Hi
George,
Like many results of
using equations what you get out depends on what you put in
{:>).
1st there
is 42.41 BTU/min per HP. So 42.41 *270 = 11450.7 BTU/Min - as you
calculated BUT (big but)
that is the heat energy needed to produce 270 HP that is NOT the waste heat energy you need to get rid
of. The amount you calculated is basically the heat energy
to produce 270 HP of mechanical work (turning the prop). What you want
to figure out is how much waste heat you need to get rid of (that
is - the heat energy not
used to rotate the prop). That waste heat is the heat that has not/can not be used to produce
mechanical work. Waste heat is generally gotten rid of two ways out
the exhaust stack and through convection (coolant and oil) system in our
engines.
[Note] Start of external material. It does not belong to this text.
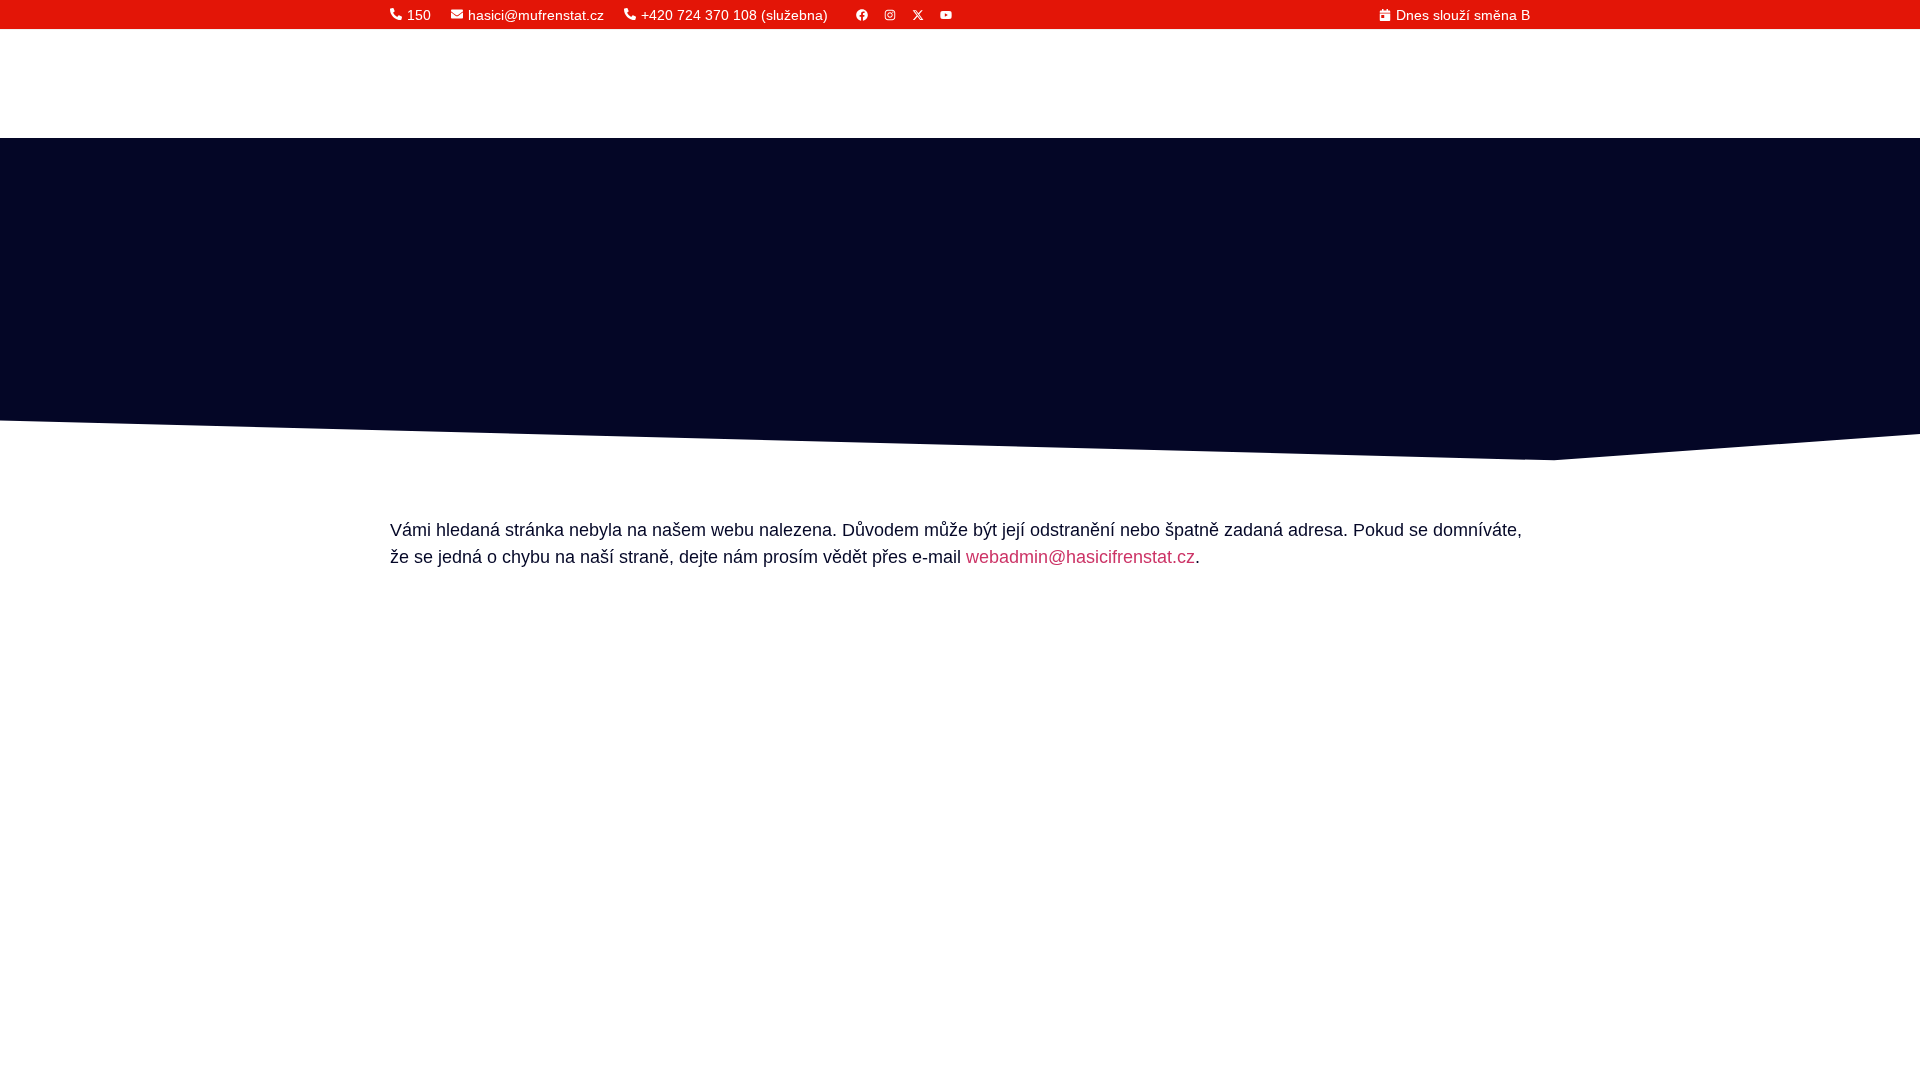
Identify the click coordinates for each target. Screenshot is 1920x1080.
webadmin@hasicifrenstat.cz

So you are primarily interested in how much heat you must get
rid of by convection (coolant and oil) systems.
Here is my method and
how I got the 8288 BTU/min . Again, your calculation does gives
you the amount of heat energy in BTU that produces 270 HP - that heat
has been used doing work by your engine, however, that is NOT the heat you are getting rid of
through your coolers . For cooling purposes, you want to find the
BTUs of heat energy you need to get rid of that is NOT producing power -
or in other words - the waste heat (I think I repeated myself).
Again,
the HP of work your engine is producing is NOT the heat energy that you have to get
rid of through your two cooling systems (radiators and oil coolers) (oops
repeated myself again but the distinction is crucial!)
Here is how I arrived
at my figures for the waste
heat. There is more than one way to do this for sure and the
results depends a lot on your heat allocation (more on that in a
bit).
Using a air/flow and
air density and a formula for a 3 rotor, I calculated that at a 12.65:1
air/fuel ratio (best power so not cruise {:>)) that you would burn around
25.2 GPH at 270 HP.
Using the old and
simply (but good) approx power formula, I calculate HP = 25.2 * 6 /0.55
= 274.9 HP which is pretty close to the results (270 HP) of my more
complex calculation
which is based on
engine air/flow and fuel mass consumed at that ratio. So 25.2 GPH is a pretty
valid figure for our fuel consumption at that
power.
However, I
calculate engine HP from a different approach (got to make it more complex,
you know {:>)). My approach is based on the total
number of BTU in the amount of fuel
ingested by the
engine to meet the power requirement (270 HP) with following heat energy
allocation: If your percentage of energy allocation is different, then
you will get a different results:
24% = HP (useful
mechanical work) some folks may think this is too conservative, but I tend
to be that way when calculating HP.
50%= out the
Exhaust
26% = Cooling Waste
(coolant + oil)
We know coolant = 2/3
of 26% Cooling Waste and the oil = 1/3.
There is approx
19000-20000 BTU/lbm in gasoline (I use 19000 BTU/pound to be a bit
conservative besides 100LL has less energy than 87 Mogas
{:>)
So with 25.2 GPH * 6
lbm/gallon = 151 lbm/hour/60 = 2.52 lbm/min of gasoline is being
burned to produce the energy so out engine produces 270
HP.
So 2.52 *19000
BTU/Lbm = 47880 BTU/min total
energy of the fuel consumed per minute at the 25.2 GPH rate.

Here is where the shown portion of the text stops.